Archaeology project manager Peter Cichy said it was “only the beginning of months and months of work. We will be analyzing and dating our finds, sorting and piecing together thousands of pottery shards and writing up our report.”

Dean Coles said they believe this Roman town had a “thriving manufacturing site in the heart of our village,” explaining they found a Roman burial ground and proof of Roman occupation close to the excavation site.

“The scale of this site… changes our knowledge of Newington’s development,” added Coles, saying that some of the jewelry is as old as 30 B.C.

Historians believed that the Roman city of Durolevum was lost, but finding these ruins in Newington shows the village was actually part of that thriving city. The archaeologists working on the site also discovered a road, leading to the next discovery…

A seven foot-wide road was connecting a ruin which proved to be a Roman temple to Canterbury and the coastline. Historians are sure it was used by Romans to invade England. After building the temple and living for a while, the Romans left and the land was claimed by Anglo-Saxons. Throughout time, the town Durolevum remained.

When archaeologists found iron furnaces in the ruins, they realized it was a town that had a heavy manufacturing center, since it contained many kilns and pottery.

The construction of the housing complex was planned to continue after archaeologists excavated the ruins, but Newington History Group found a solution so that the temple ruins would be preserved and the construction can also continue on that very spot!

The ruins discovered in Newington made headlines around the world since it contained just one of the 150 known Roman temples in the UK. Coles explained that “when news of the finds became public, villagers were upset at the thought of them being buried again.”

Instead of covering the ruins and building on top of them, the archaeologists found the perfect solution. Coles said they were able to save the temple from the ruins since it had a precious historic value: “Now the temple will be a physical reminder of Newington’s long and fascinating heritage.”

The temple will be a special place in Newington, showing visitors how the village developed as a Roman town. “It is wonderful that part of our Roman heritage is to be rescued and preserved by the efforts of the local community,” added Dr. Wilkinson.

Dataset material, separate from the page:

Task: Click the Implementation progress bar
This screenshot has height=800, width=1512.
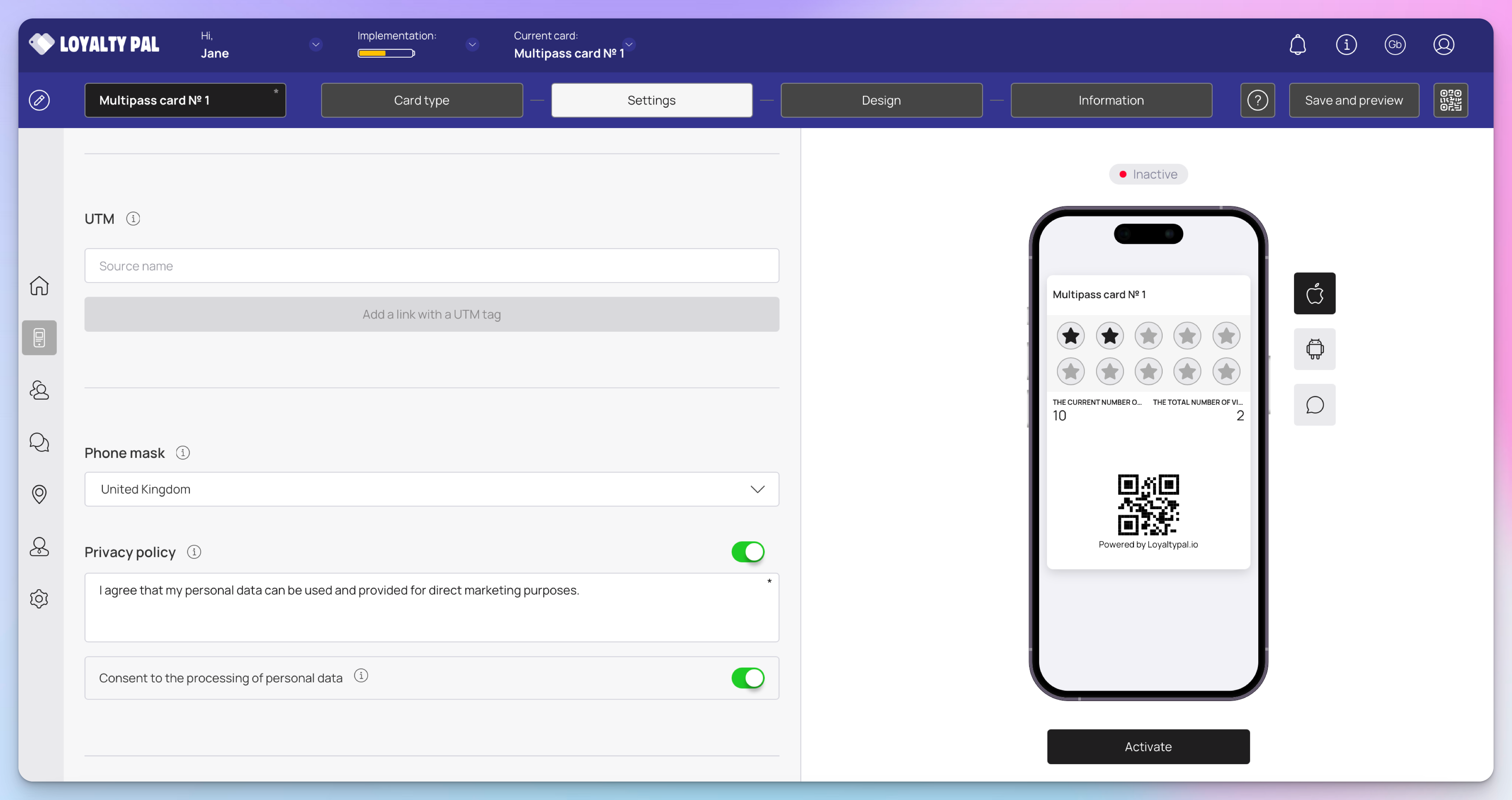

Visitors can check out the ruins of the temple since they are now open for visits. Meanwhile, the construction workers were allowed to continue the excavations now that all the artifacts were removed from the site.

The sales director for Persimmon Homes South East, Martin Crick, pointed out this is some great advertising saying that the customers that “move into their new homes later this year, […] will be continuing a tradition of residency on this land that started thousands of years ago.”

“It has been a privilege for us to see the archaeologists at work on site, and to know that Watling Place now has its own important place in history,” concluded Crick. Who would have thought such a discovery would be made when the construction team began their work? We can all agree it was a lucky find!